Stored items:
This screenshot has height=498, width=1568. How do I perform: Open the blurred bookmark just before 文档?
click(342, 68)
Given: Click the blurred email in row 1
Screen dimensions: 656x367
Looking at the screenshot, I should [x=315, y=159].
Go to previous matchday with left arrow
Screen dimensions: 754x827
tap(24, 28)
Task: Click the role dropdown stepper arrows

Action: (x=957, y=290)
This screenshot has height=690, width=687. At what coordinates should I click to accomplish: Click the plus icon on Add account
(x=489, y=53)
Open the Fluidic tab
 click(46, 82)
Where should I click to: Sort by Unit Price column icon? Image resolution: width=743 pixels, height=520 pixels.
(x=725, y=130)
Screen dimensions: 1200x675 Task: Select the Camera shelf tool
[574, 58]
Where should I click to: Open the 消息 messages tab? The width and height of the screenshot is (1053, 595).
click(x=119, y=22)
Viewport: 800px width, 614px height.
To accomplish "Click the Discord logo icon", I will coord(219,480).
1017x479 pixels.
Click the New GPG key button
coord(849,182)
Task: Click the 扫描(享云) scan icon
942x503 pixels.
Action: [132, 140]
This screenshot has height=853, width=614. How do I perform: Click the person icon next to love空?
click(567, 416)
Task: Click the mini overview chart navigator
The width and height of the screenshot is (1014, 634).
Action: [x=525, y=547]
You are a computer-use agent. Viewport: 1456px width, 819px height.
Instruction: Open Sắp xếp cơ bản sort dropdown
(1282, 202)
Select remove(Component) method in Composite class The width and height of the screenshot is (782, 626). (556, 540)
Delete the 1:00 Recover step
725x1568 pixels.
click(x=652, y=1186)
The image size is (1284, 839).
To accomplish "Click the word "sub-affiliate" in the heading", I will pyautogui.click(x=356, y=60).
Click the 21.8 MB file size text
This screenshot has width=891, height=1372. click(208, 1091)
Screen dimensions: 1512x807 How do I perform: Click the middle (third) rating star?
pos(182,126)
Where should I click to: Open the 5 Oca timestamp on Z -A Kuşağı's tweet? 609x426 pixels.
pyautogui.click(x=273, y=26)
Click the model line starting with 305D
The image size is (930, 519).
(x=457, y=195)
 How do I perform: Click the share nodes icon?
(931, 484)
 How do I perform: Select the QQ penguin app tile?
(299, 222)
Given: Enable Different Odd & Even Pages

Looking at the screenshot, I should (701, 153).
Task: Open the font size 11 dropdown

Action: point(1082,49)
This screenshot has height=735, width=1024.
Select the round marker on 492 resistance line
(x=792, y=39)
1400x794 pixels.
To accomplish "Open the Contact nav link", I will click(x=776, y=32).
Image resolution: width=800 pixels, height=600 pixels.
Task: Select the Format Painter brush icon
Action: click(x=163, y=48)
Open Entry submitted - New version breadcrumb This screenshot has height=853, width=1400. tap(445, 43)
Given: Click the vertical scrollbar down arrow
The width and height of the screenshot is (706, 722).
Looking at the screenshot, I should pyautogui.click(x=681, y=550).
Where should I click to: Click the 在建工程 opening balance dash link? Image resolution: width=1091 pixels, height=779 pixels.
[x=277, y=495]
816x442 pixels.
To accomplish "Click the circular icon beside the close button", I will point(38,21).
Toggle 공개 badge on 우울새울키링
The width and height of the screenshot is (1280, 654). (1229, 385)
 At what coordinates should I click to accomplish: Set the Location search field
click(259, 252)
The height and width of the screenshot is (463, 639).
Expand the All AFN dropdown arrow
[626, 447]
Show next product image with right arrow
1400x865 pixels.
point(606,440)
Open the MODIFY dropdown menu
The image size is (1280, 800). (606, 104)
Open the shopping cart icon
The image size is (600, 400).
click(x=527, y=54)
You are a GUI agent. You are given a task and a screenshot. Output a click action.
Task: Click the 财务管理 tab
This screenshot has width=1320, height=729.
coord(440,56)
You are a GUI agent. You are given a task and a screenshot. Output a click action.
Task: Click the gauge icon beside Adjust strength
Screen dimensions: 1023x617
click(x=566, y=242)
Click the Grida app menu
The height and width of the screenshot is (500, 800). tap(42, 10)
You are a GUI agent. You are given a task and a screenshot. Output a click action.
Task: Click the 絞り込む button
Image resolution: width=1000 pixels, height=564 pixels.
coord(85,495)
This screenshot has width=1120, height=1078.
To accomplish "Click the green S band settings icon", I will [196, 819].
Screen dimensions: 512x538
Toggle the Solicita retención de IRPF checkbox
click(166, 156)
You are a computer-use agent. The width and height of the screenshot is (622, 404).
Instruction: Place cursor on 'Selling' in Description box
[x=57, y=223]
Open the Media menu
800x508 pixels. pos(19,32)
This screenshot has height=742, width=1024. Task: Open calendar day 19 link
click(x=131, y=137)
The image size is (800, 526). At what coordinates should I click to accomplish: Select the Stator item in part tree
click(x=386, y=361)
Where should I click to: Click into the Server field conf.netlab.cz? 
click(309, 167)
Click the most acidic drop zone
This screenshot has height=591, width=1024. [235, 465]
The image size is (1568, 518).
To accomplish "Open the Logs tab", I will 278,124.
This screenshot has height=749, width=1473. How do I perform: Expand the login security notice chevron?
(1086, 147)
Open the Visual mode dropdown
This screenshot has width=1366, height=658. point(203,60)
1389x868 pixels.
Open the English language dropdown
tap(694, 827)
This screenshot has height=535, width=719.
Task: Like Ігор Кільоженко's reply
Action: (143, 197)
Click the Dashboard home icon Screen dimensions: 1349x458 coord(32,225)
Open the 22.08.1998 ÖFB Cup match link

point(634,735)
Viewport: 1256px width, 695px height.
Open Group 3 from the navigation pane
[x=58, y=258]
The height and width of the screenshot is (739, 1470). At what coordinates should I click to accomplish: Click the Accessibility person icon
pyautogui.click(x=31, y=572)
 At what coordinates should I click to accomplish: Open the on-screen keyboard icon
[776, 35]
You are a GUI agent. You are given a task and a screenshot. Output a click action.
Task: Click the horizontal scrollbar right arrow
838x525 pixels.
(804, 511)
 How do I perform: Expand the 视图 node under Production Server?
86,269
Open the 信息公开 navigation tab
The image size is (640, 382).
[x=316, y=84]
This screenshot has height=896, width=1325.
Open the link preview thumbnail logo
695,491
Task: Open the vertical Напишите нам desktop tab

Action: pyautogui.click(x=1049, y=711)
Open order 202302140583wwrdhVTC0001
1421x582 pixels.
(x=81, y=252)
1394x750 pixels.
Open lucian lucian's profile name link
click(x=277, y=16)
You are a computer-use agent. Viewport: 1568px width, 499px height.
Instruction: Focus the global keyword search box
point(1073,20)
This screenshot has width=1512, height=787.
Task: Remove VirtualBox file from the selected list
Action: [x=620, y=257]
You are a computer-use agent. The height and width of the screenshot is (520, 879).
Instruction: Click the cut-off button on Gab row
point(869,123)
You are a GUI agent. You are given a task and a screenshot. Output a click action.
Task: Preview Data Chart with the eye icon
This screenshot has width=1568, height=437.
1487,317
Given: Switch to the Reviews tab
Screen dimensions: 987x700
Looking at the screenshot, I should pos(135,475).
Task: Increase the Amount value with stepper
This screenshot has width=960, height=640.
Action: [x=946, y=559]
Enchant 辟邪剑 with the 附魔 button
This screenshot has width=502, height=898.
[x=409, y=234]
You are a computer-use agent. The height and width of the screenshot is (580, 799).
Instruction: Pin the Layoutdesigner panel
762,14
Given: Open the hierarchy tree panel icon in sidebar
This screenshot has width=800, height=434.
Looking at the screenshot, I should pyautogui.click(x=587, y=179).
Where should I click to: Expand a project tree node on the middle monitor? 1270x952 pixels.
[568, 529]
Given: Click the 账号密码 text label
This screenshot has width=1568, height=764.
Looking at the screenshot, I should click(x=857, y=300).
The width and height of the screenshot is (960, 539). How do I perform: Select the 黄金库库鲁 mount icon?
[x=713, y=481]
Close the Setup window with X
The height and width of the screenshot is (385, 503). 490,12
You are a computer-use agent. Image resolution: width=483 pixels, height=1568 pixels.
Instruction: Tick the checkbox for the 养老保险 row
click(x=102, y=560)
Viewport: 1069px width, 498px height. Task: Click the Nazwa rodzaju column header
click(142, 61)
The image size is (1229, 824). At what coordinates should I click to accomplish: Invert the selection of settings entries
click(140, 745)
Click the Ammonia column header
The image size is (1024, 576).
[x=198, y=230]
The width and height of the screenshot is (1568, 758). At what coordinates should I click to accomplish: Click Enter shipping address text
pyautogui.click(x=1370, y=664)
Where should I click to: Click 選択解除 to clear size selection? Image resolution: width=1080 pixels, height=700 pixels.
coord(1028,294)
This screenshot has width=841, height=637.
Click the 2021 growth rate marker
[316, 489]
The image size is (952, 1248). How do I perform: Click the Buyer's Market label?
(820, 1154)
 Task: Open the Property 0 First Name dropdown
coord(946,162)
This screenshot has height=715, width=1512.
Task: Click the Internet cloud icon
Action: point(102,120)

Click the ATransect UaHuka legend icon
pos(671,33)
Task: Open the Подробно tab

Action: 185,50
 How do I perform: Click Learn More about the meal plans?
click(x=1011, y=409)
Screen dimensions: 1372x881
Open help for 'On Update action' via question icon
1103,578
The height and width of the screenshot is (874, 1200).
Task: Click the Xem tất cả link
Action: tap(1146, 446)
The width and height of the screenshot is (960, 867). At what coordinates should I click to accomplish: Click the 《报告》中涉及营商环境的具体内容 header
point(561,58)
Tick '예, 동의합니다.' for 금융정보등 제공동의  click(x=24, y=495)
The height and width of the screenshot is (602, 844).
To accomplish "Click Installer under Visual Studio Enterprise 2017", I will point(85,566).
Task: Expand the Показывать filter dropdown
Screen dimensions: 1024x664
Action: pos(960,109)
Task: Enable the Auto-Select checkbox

▶ **Exercise instructions**
An exact copy of the lines above between the line holding "Instruction: Focus the" and the line holding "is (520, 879).", inclusive, is the whole answer.

▶ **Finished exercise**
Instruction: Focus the global keyword search box
point(1073,20)
This screenshot has width=1512, height=787.
Task: Remove VirtualBox file from the selected list
Action: [x=620, y=257]
You are a computer-use agent. The height and width of the screenshot is (520, 879).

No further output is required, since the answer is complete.